- _TO DO_
Return every line of the records that contains the word "Open", matching its case exactly.

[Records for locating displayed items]

┄┄┄┄┄┄┄┄┄┄┄┄┄┄┄┄┄┄┄┄

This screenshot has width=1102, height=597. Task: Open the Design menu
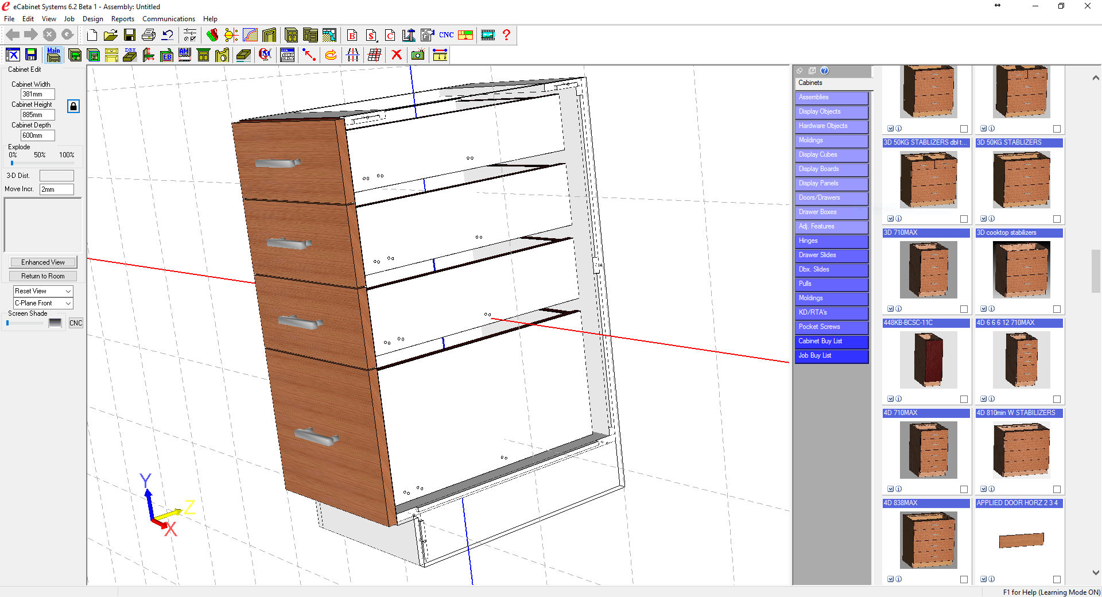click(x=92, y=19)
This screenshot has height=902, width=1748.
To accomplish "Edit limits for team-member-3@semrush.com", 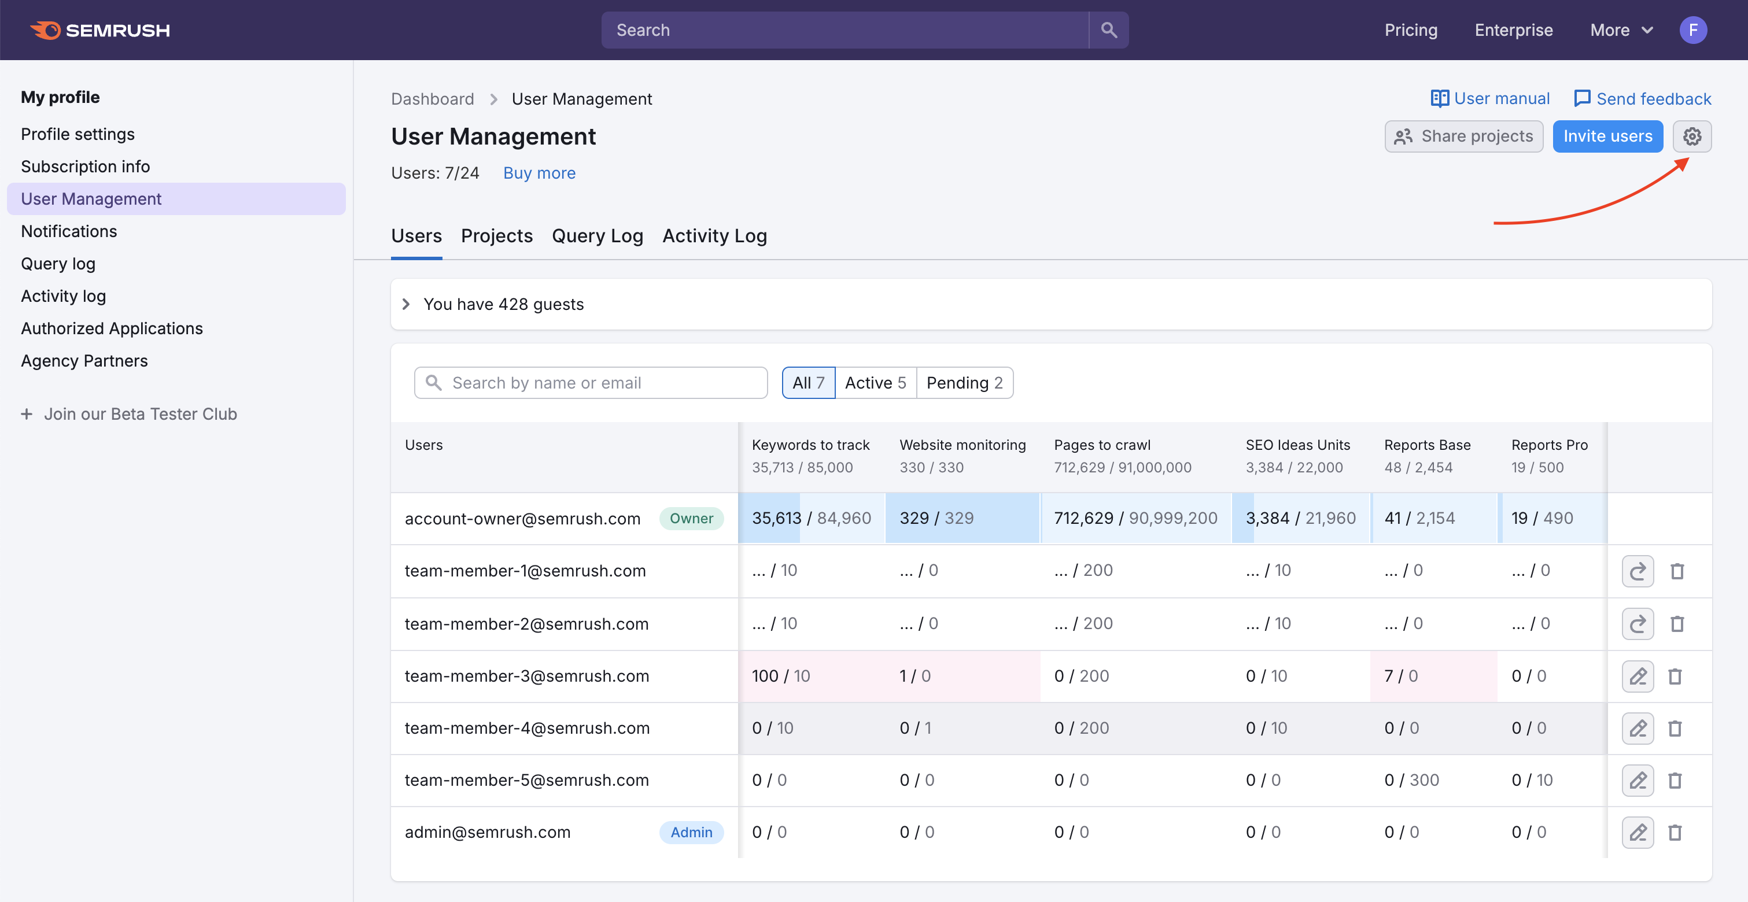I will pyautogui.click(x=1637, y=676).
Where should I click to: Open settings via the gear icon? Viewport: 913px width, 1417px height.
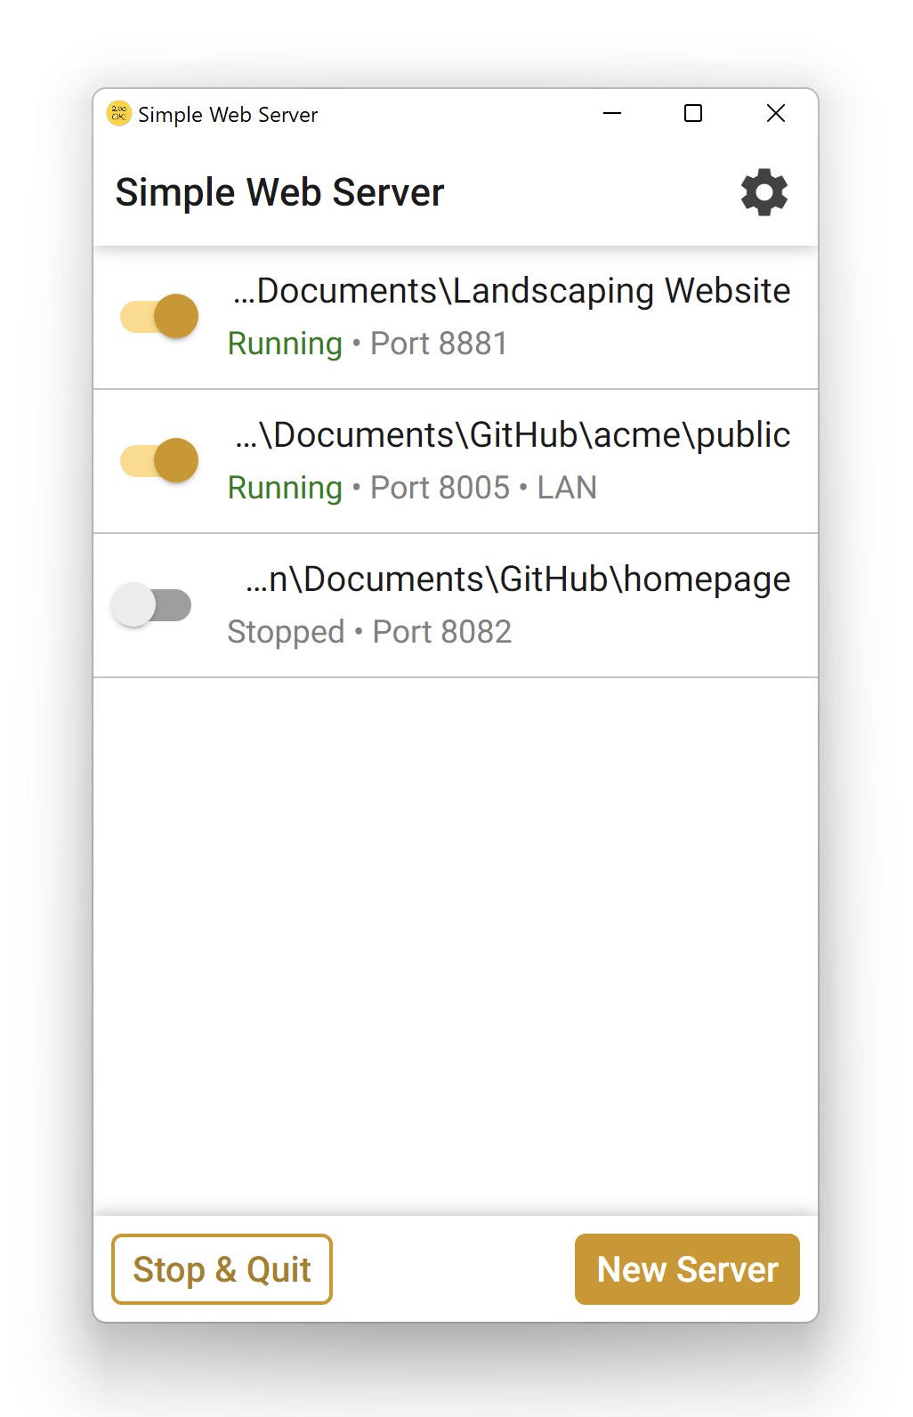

┄┄┄┄┄┄┄┄┄┄┄┄┄┄┄┄┄┄┄┄

- _WORKED ANSWER_
This screenshot has width=1102, height=597. Task: Open the Design menu
Where should I click to: Open settings via the gear icon? Viewport: 913px width, 1417px height.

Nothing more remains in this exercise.